Der Vogel, der seinen wenig schmeichelnden Namen einem unbeholfen anmutenden Gang zu verdanken hat, ist an den Küsten des Nordatlantiks und Nordpazifiks verbreitet und steht in den marinen Ökosystemen am Ende der Nahrungskette.
Durch die Hitzewelle sind laut der Studie 52 bis 78 Prozent aller Trottellummen in Alaska gestorben: "Wir errechneten einen Verlust von vier Millionen Trottellummen, das größte dokumentierte Massensterbeereignis von Wildtieren in der Neuzeit."
Zudem gebe es bis heute keinen Hinweis darauf, dass sich die Bestände der Art wieder erholen würden.
Millionen von Vögeln verhungert
Die Forscher:innen hatten in der Studie 13 Vogelkolonien in zwei unterschiedlichen marinen Ökosystemen untersucht. Die Ergebnisse könnten vorherige Hypothesen über leere Brutgebiete widerlegen, so das Team.
Ein Erklärungsversuch war, dass die Vögel aufgrund des Hitzestresses Brutperioden überspringen würden. Ein anderer: Die Vögel seien in andere Ökosysteme abgewandert.
Beide Erklärungsversuche würden durch ihre Ergebnisse nicht gestützt, schreiben die Wissenschaftler:innen. Am wahrscheinlichsten sei stattdessen, dass Millionen von Trottellummen verhungert sind.
Durch die Hitzewelle sind die Bestände von kleinen Fischen wie Heringen und Sandaalen – die Hauptnahrungsquelle der Vögel – stark zurückgegangen. Auch die Untersuchung fast aller toter Trottellummen ergab starke Unterernährung.
Dass marine Hitzewellen die Vogelbestände der Küstenökosysteme beeinflussen, ist nicht überraschend.

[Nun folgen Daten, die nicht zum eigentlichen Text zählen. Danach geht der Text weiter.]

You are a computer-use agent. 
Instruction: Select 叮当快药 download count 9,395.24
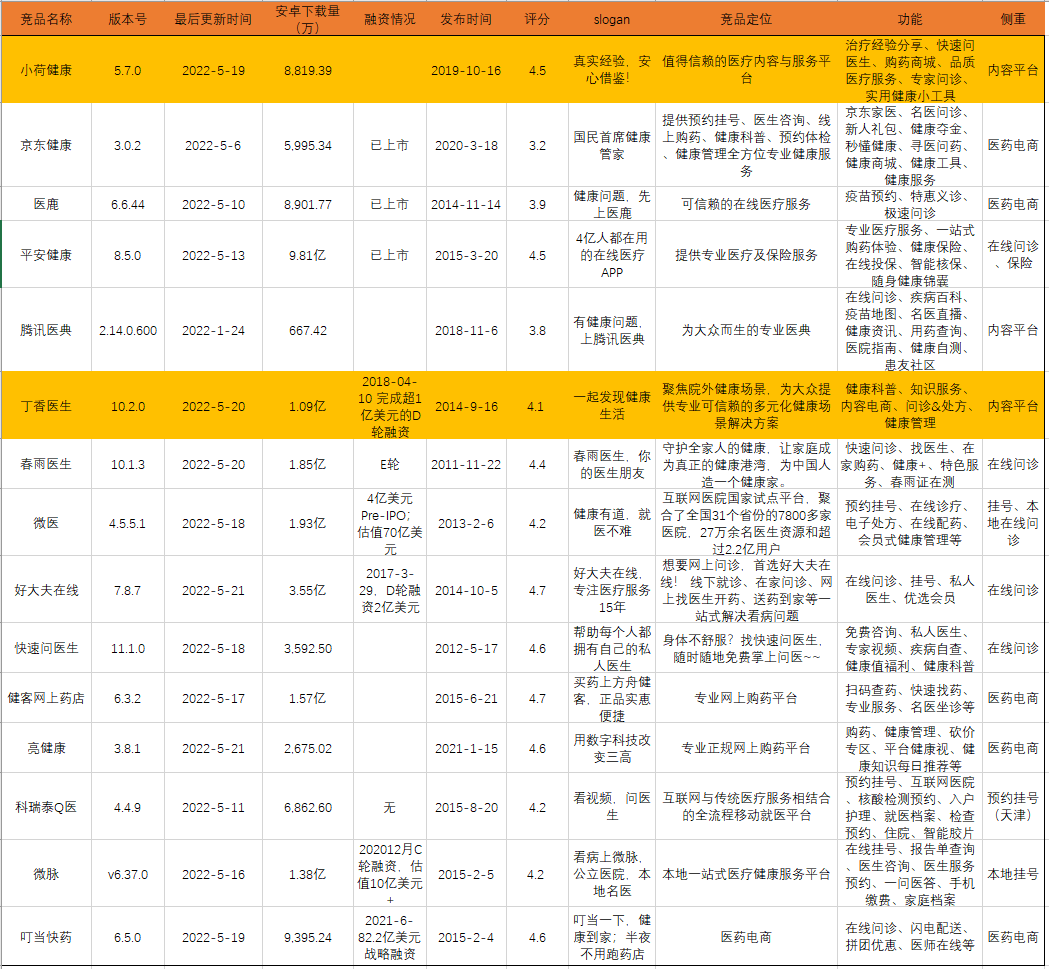point(308,938)
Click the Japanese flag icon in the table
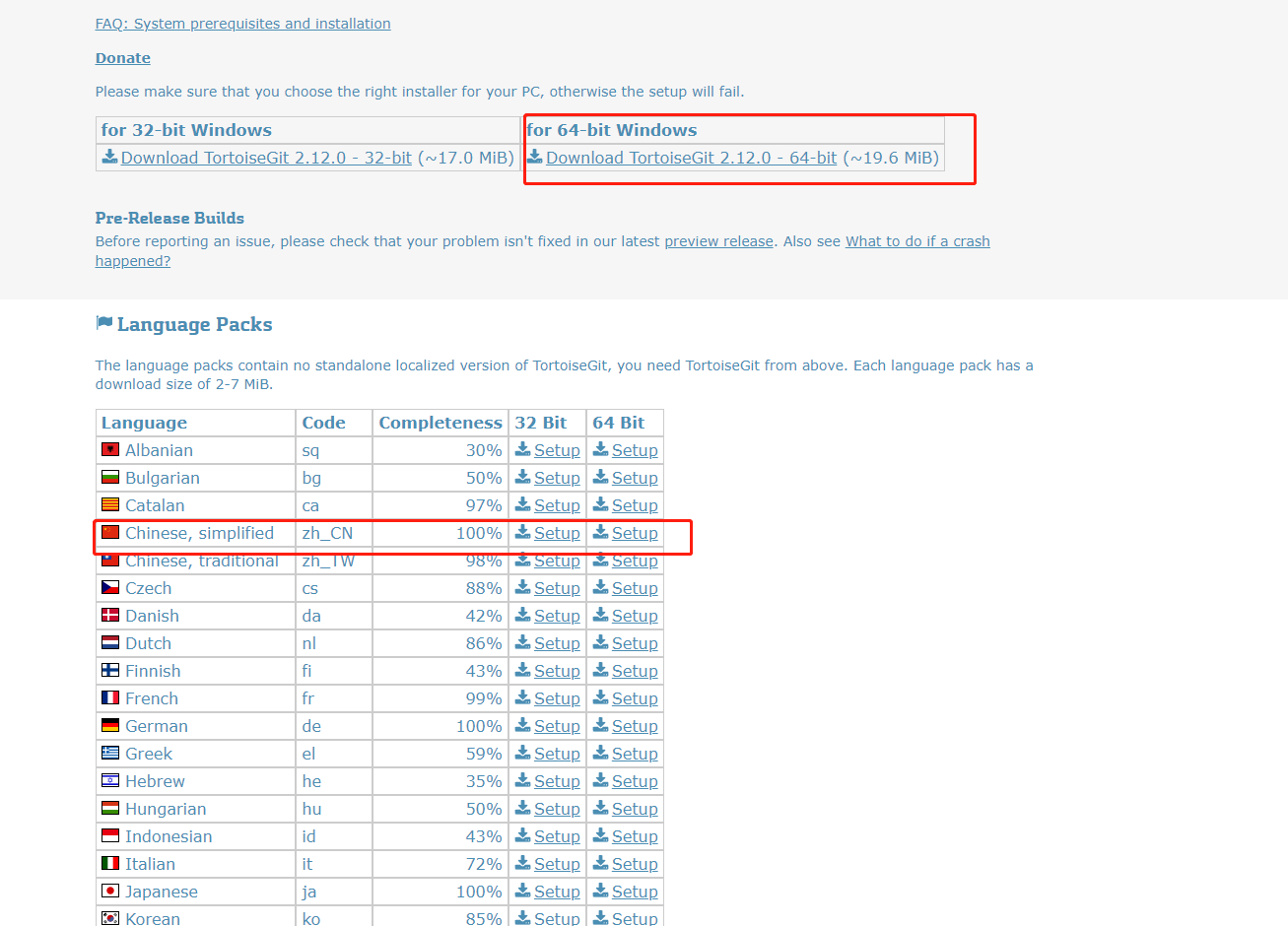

Zahlreiche Studien belegen derartige Zusammenhänge, und auch in der Erdgeschichte gibt es einige Beispiele, wie Klimaschwankungen Vogelpopulationen verändert haben.
Überrascht hat die Forscher:innen allerdings, wie sie schreiben, "wie schnell – ein Jahr – und wie intensiv – die Hälfte der Population wurde eliminiert – die Hitzewelle eine zahlenmäßig dominante Seevogelpopulation geschädigt hat".
Dass sich die Bestände außerdem nicht zu erholen scheinen, deute darauf hin, dass sich das Ökosystem bleibend verändert hat und jetzt nur noch deutlich weniger Trottellummen beheimaten kann.
Auch andere sogenannte Spitzenräuber haben laut Studie unter der Hitzewelle gelitten. Der Pazifische Kabeljau hat im Golf von Alaska etwa 80 Prozent seiner Population verloren, wodurch zahlreiche Fischereibetriebe schließen mussten. Die Bestände von Buckelwalen, die sich nach einer Beschränkung des Walfangs gut erholt hatten, schrumpften aufgrund der Hitzewelle wieder um 20 Prozent und scheinen bisher auch nicht wieder zu wachsen.
Als größte Bedrohungen für Meeresvögel würden nach wie vor die Jagd, invasive Arten, die Fischerei und Schadstoffe im Meer angesehen, schreiben die Wissenschaftler:innen. Die Studie sei nun die erste, die zeige, wie schnell und katastrophal auch die Folgen des Klimawandels für Meeresvögel wirken können.
Welche ökosystemaren Schäden auch die Rekordtemperaturen der Meere seit dem Frühjahr 2023 nach sich ziehen, können erst kommende Studien herausfinden. Weitestgehend einig ist sich aber die Klimaforschung darin: Die Häufigkeit und Schwere mariner Hitzewellen wird bei fortschreitender Erderwärmung zunehmen.